(Dataset entries)
● ● ● ● ● ● ●

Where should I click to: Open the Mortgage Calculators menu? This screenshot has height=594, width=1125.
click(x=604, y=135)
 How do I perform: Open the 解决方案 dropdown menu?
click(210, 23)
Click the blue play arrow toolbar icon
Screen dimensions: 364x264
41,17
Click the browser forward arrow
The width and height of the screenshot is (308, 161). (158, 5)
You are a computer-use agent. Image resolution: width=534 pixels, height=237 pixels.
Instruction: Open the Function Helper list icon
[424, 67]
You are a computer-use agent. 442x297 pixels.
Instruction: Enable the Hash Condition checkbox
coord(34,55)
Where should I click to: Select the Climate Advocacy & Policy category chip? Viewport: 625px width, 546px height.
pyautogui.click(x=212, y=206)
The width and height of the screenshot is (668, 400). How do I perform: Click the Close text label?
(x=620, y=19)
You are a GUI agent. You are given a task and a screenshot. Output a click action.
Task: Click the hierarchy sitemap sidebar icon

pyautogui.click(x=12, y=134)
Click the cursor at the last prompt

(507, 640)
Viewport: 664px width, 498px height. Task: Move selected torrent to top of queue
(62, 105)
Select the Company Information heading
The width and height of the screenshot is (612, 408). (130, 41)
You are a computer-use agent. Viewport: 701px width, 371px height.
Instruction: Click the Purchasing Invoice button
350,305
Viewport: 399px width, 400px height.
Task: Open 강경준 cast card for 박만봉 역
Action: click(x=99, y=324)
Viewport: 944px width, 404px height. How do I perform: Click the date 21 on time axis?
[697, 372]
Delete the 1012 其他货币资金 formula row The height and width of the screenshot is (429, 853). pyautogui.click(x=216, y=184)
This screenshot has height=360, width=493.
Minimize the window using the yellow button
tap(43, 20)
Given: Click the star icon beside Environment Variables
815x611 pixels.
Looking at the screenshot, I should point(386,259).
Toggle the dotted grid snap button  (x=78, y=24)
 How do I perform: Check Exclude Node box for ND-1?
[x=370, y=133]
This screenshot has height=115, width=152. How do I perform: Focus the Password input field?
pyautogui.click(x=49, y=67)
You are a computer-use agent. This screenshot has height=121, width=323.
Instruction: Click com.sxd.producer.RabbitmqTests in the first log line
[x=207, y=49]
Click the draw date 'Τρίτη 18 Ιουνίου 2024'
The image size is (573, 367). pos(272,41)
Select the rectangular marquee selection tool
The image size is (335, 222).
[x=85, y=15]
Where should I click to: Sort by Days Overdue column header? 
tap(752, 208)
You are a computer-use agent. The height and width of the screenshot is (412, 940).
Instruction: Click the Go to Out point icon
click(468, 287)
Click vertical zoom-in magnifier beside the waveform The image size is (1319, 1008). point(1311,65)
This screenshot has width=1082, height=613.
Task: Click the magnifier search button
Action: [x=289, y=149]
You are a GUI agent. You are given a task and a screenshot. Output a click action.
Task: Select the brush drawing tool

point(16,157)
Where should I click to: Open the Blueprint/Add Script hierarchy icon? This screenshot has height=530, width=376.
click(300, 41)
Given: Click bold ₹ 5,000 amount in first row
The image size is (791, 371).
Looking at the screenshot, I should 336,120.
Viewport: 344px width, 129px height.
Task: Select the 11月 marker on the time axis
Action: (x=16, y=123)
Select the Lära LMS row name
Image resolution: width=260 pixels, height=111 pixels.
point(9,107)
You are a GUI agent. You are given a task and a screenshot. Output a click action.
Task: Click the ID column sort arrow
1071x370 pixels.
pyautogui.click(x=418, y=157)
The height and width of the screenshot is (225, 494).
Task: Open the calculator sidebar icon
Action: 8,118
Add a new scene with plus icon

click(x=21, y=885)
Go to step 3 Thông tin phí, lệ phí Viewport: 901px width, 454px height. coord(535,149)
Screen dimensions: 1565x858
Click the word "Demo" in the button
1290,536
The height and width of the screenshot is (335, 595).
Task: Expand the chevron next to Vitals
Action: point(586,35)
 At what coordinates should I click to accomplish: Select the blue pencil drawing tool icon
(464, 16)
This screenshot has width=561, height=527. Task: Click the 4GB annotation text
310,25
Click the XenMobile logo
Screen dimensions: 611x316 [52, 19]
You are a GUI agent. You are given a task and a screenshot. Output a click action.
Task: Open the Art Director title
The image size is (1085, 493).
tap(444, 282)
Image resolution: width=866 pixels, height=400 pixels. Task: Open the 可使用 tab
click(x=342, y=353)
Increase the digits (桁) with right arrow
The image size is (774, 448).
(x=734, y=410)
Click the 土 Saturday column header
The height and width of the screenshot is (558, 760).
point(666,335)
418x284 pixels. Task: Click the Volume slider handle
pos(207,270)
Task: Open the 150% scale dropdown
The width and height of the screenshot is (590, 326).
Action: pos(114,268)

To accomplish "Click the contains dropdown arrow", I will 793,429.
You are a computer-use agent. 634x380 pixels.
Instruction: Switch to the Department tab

● ● ● ● ● ● ●

Task requirements: Look through the entries above and quote exactly the lines from the line with "This screenshot has height=360, width=493." to the line with "Screen dimensions: 1565x858", counting both of those lines.

Answer box:
This screenshot has height=360, width=493.
Minimize the window using the yellow button
tap(43, 20)
Given: Click the star icon beside Environment Variables
815x611 pixels.
Looking at the screenshot, I should point(386,259).
Toggle the dotted grid snap button  (x=78, y=24)
 How do I perform: Check Exclude Node box for ND-1?
[x=370, y=133]
This screenshot has height=115, width=152. How do I perform: Focus the Password input field?
pyautogui.click(x=49, y=67)
You are a computer-use agent. This screenshot has height=121, width=323.
Instruction: Click com.sxd.producer.RabbitmqTests in the first log line
[x=207, y=49]
Click the draw date 'Τρίτη 18 Ιουνίου 2024'
The image size is (573, 367). pos(272,41)
Select the rectangular marquee selection tool
The image size is (335, 222).
[x=85, y=15]
Where should I click to: Sort by Days Overdue column header? 
tap(752, 208)
You are a computer-use agent. The height and width of the screenshot is (412, 940).
Instruction: Click the Go to Out point icon
click(468, 287)
Click vertical zoom-in magnifier beside the waveform The image size is (1319, 1008). point(1311,65)
This screenshot has width=1082, height=613.
Task: Click the magnifier search button
Action: [x=289, y=149]
You are a GUI agent. You are given a task and a screenshot. Output a click action.
Task: Select the brush drawing tool

point(16,157)
Where should I click to: Open the Blueprint/Add Script hierarchy icon? This screenshot has height=530, width=376.
click(300, 41)
Given: Click bold ₹ 5,000 amount in first row
The image size is (791, 371).
Looking at the screenshot, I should 336,120.
Viewport: 344px width, 129px height.
Task: Select the 11月 marker on the time axis
Action: (x=16, y=123)
Select the Lära LMS row name
Image resolution: width=260 pixels, height=111 pixels.
point(9,107)
You are a GUI agent. You are given a task and a screenshot. Output a click action.
Task: Click the ID column sort arrow
1071x370 pixels.
pyautogui.click(x=418, y=157)
The height and width of the screenshot is (225, 494).
Task: Open the calculator sidebar icon
Action: 8,118
Add a new scene with plus icon

click(x=21, y=885)
Go to step 3 Thông tin phí, lệ phí Viewport: 901px width, 454px height. coord(535,149)
Screen dimensions: 1565x858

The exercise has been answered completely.